Thanks! I'm pretty fond of suspense, surprise and a shocking reveal here and there.
Taniuska writes: Adding an element of 'time running out' for the main character really forces the story into overdrive, and is a perfect way to achieve tension. As always, great post, and very relevant for any horror writer:)
The clock-is-ticking element is so important, but there's not always an easy way to fit it into the story. It requires some real imagination. You do a great job on your stories!
Joy writes: Thanks for a great NL, LJPC. Its title was interesting, too. It reminded me of a Dean Koontz novel in which the words tick-tock were repeatedly used.
Also, the suspense list you put up can be used in most any genre or writing. Super!
I Dean Koontz! I remember the book you mentioned. In my NL's, I try to give tips that will help any writer. Thanks for noticing and commenting!
Barbie writes: Hi I really like your newsletters. The tips are so helpful, especially right now since I'm participating in 'The Daily Slice'. Thank you.
Thank you for replying, and good luck in The Daily Slice and all your writing endeavors!
BIG BAD WOLF is Feeling Lucky submits: "Triple Danger" and writes: Implied time will do the job. Especially when you order the Triple Danger.
Yeah, I guess the only thing scarier than Double Danger would be Triple Danger.
Ajay writes: i,thanks!very interesting & useful
You're welcome! Thanks for replying to the newsletter.
Phoenix writes: I absolutely agree about the importance of suspense in keeping readers going. I, for one, love getting my hands on books that keep me up all night to read "just one more chapter". Great newsletter, Laura!
Thanks so much for the comment! I also love suspenseful books with cliff-hangers at the chapter ends that make you turn the page.
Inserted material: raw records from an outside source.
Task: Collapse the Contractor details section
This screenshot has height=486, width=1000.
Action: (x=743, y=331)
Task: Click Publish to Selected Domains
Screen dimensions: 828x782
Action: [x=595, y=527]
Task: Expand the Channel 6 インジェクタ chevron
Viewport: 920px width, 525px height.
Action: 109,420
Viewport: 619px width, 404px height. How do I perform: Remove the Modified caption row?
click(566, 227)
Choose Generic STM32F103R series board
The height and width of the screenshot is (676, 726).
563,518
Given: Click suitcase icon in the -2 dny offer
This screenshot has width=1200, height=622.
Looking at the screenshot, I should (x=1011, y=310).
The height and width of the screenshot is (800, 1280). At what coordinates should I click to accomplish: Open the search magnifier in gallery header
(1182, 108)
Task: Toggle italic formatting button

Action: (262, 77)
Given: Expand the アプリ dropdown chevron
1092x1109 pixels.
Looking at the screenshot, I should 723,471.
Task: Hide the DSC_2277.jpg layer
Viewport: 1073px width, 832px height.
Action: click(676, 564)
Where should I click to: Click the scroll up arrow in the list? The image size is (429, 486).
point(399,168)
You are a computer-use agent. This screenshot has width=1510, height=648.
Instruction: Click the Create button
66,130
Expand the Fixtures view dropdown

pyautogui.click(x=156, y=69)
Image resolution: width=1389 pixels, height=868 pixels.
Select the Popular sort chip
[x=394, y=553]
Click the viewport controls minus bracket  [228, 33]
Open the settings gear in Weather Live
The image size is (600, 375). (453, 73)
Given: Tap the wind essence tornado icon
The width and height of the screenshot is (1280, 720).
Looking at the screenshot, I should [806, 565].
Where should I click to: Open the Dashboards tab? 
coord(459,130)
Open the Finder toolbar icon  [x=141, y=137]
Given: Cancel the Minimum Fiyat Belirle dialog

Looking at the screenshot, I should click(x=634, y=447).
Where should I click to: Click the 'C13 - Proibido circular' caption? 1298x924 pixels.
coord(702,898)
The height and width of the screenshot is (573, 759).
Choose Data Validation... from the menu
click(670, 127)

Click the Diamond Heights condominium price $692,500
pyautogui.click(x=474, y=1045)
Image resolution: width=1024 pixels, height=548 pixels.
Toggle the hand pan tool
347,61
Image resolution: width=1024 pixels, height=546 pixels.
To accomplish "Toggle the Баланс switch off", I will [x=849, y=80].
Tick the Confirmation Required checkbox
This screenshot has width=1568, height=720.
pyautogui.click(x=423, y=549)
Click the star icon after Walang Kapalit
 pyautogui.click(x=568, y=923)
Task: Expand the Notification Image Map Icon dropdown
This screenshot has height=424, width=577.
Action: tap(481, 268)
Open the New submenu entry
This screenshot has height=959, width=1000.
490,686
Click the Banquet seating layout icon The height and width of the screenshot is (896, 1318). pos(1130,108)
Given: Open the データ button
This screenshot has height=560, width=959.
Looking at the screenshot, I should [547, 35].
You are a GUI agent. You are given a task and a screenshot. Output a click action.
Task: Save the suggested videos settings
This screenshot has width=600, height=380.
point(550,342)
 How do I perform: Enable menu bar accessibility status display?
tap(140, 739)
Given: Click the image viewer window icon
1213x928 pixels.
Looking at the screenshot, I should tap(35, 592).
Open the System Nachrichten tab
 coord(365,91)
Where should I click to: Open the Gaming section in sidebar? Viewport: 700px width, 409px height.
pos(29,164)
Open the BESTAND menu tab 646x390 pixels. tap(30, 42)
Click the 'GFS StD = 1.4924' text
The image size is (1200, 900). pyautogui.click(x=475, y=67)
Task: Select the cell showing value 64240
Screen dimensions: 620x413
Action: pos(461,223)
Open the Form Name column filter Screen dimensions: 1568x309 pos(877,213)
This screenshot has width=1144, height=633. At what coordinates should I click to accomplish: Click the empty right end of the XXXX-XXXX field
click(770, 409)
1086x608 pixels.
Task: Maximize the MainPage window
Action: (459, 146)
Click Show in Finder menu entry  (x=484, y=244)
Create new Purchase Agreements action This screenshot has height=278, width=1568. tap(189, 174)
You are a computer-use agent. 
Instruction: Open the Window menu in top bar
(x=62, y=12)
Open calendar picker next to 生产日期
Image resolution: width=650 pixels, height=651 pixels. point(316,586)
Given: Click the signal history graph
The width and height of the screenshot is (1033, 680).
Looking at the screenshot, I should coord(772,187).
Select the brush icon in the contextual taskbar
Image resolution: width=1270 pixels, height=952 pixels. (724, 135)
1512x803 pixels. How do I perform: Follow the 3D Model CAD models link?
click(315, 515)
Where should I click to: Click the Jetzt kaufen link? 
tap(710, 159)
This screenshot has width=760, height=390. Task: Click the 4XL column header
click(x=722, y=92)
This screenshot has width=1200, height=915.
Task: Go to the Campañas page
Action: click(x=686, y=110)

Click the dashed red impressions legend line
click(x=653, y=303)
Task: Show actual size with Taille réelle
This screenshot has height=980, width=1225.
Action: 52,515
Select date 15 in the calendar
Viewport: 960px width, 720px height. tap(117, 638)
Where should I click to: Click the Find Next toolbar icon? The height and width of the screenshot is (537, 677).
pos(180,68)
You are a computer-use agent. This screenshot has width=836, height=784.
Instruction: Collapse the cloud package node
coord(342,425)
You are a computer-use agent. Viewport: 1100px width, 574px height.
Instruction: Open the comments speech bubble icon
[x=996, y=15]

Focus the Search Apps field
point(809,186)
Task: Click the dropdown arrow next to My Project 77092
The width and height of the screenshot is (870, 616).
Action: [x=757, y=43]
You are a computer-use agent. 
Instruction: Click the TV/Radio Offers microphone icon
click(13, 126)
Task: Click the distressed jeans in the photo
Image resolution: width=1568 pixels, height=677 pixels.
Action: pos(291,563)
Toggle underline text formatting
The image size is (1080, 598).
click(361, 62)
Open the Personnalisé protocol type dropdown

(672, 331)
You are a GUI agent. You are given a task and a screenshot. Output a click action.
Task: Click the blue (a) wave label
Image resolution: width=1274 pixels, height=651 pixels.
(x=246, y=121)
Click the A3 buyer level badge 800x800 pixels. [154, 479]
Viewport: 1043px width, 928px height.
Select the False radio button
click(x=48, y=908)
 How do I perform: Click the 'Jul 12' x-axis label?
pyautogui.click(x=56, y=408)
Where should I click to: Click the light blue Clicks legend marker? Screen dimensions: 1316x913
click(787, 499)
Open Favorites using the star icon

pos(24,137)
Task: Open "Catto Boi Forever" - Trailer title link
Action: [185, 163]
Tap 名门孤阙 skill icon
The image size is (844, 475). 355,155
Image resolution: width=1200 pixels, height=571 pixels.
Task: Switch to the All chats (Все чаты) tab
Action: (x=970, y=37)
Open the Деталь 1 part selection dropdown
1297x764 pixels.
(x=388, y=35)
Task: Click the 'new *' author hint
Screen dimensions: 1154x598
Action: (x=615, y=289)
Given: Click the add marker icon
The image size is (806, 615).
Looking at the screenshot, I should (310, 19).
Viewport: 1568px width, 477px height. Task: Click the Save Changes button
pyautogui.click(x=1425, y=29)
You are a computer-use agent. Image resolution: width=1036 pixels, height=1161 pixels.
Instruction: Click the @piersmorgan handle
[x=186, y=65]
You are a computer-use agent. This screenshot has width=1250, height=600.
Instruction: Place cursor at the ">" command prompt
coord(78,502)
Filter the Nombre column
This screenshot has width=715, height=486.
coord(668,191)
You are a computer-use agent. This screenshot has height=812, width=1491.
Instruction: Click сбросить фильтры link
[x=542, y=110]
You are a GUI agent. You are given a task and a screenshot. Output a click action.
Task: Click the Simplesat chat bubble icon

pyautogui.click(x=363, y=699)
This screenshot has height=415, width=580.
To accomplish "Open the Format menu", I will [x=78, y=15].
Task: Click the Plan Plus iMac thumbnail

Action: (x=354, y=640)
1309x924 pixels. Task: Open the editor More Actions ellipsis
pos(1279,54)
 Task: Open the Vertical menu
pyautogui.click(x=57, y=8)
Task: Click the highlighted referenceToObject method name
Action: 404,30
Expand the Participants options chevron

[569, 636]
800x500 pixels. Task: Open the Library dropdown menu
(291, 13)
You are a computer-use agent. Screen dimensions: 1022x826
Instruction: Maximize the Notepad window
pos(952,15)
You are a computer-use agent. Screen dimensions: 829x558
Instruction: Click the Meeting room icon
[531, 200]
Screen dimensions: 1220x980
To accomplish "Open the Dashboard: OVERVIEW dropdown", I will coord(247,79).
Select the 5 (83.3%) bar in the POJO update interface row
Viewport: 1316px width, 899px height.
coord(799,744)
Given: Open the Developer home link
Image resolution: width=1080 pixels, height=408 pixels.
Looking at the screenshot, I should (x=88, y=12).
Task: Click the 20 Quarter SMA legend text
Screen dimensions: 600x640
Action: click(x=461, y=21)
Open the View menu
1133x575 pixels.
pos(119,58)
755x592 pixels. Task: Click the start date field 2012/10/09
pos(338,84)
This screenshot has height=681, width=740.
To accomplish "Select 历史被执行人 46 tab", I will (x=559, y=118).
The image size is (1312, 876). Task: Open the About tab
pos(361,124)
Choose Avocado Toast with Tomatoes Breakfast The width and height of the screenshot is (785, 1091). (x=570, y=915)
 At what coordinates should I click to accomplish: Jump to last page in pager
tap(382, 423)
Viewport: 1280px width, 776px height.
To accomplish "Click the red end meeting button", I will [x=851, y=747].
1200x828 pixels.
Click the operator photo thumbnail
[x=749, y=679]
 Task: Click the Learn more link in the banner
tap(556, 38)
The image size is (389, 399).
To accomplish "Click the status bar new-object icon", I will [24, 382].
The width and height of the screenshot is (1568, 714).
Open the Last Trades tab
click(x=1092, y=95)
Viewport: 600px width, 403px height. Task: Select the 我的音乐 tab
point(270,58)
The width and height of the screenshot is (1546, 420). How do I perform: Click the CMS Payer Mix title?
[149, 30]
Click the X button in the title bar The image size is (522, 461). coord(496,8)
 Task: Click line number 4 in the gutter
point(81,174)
decoluvj writes: I think that it is harder to create 'suspense' when you're writing from first-person and using past tense, because the reader's pretty sure that the character survives the story. How do you get around this obstacle?
It's not just the threat of death that keeps a reader glued to the page. The mc can be injured or caught, or the reader just wants to know how they're going to get out of a very nasty situation. Also, readers tend not to notice what tense something's in -- they end up getting sucked in by the story. I'm sure your first-person, past-tense stories are just as scary as present-tense ones. (Don't forget King and Koontz almost always write in past tense and their books are really scary!)